La volonté ferme et profonde d'Anne-Marie Trudel de créer l'événement, de mettre en valeur l'«expérience salon» passe bien sûr par une programmation développée en ce sens.

«C'est le coeur du salon!» clame-t-elle.

L'ère du numérique entraîne toutefois une réorganisation du mode de communication de ladite programmation, entre autres auprès du public visé.

«L'émergence de nouveaux outils informatiques nous oblige à nous renouveler dans notre façon d'interagir avec les gens. C'est pour cette raison que nous avons misé sur le développement du Carnet des visiteurs, qui nous permet de mieux mettre en valeur la variété et la densité de notre programmation, en fonction des champs d'intérêt des gens.» Ceux qui désirent faire un tour peuvent «planifier leur déplacement en fonction de la présence d'un auteur en séance de dédicaces, de thèmes explorés lors de tables rondes ou d'animations, ou encore d'un genre littéraire qu'ils affectionnent particulièrement».

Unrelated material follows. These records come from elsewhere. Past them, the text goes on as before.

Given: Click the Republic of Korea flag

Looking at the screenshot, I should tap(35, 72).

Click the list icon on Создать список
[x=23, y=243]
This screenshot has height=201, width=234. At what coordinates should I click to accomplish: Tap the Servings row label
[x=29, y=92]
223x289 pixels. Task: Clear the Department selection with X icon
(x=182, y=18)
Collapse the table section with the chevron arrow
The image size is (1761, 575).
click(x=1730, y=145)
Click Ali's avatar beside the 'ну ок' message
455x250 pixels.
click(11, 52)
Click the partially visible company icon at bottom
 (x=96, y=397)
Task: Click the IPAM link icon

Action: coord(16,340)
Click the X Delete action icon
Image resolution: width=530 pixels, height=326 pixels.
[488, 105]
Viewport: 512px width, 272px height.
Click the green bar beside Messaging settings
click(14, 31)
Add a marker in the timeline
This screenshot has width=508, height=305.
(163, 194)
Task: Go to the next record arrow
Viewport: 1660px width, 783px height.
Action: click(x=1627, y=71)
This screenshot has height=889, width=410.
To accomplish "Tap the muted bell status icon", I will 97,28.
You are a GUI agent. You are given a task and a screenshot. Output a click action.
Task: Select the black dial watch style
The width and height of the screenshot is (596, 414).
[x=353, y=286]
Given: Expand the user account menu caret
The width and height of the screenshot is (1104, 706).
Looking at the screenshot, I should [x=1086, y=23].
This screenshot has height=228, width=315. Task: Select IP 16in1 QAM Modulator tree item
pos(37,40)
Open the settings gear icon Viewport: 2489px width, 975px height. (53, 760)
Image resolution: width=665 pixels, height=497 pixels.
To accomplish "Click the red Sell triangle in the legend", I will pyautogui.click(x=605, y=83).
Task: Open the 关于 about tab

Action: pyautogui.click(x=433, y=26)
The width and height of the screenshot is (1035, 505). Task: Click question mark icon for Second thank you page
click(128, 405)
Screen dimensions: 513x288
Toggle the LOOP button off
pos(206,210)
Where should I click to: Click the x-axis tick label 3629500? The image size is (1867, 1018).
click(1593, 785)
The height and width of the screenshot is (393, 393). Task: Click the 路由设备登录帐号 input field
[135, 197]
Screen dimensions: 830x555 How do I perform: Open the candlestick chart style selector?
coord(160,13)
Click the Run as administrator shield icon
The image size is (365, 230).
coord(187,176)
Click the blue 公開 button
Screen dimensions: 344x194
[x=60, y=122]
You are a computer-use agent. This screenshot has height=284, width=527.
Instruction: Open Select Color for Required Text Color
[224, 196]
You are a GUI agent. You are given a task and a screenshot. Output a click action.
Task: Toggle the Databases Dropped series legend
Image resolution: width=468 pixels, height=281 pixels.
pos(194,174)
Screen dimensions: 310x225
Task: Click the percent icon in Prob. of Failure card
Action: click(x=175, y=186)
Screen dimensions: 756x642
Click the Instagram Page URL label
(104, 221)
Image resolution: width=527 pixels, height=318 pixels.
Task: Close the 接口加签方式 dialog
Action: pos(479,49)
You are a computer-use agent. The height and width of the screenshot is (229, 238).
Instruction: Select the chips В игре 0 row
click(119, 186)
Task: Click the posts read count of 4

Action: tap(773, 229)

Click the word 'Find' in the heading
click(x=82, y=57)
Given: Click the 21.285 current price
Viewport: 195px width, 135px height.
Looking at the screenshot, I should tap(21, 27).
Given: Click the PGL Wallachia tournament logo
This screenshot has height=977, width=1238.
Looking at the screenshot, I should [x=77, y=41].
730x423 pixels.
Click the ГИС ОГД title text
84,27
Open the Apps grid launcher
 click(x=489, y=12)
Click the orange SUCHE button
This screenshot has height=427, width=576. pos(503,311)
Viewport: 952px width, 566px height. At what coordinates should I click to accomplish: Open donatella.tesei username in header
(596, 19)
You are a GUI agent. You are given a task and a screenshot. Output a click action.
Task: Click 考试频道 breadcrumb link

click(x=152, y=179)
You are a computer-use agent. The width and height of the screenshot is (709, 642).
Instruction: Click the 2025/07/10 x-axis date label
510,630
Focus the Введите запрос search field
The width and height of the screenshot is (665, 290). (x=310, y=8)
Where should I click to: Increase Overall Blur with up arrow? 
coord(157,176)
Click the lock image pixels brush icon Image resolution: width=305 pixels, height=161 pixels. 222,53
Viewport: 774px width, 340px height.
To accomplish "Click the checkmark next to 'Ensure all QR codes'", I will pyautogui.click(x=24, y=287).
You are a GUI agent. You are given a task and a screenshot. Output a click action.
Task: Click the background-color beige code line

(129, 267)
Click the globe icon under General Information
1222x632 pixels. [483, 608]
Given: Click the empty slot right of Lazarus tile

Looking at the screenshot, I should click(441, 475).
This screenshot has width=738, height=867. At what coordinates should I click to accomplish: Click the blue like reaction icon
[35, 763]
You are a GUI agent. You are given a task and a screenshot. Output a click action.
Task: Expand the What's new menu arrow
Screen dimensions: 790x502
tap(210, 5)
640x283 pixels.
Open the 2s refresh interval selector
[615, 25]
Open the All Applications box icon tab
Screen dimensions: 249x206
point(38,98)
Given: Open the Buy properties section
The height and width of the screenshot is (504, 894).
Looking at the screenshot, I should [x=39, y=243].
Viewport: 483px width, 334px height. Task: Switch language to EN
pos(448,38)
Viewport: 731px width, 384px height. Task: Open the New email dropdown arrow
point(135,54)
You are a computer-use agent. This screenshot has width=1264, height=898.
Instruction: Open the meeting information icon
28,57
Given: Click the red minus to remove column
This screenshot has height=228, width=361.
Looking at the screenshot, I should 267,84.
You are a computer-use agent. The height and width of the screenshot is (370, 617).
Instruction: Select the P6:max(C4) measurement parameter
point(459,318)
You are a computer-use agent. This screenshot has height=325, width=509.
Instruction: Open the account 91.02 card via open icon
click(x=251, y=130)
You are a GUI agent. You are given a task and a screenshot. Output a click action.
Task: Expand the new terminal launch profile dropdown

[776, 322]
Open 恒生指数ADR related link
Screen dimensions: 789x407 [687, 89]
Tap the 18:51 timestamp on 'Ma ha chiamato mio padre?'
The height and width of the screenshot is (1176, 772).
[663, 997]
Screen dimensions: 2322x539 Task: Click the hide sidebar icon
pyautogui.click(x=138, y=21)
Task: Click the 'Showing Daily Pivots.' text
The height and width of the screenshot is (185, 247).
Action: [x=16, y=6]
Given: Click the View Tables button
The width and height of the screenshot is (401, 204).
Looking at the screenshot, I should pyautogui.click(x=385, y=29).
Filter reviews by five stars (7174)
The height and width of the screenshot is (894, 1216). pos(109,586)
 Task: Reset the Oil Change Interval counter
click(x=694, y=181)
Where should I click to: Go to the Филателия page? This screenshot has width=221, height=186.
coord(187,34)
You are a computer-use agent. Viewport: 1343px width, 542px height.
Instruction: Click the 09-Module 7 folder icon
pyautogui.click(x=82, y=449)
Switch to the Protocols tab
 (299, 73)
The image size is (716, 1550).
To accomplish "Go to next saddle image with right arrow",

L'ambiance favorable aux échanges se concrétise également par de menus détails: «plus de bancs pour que les gens puissent s'asseoir, des éclairages créant une certaine intimité...» illustre la directrice générale du SLO.

La 37e édition du Salon du livre de l'Outaouais se déroulera du 25 au 28 février au Palais des congrès de Gatineau.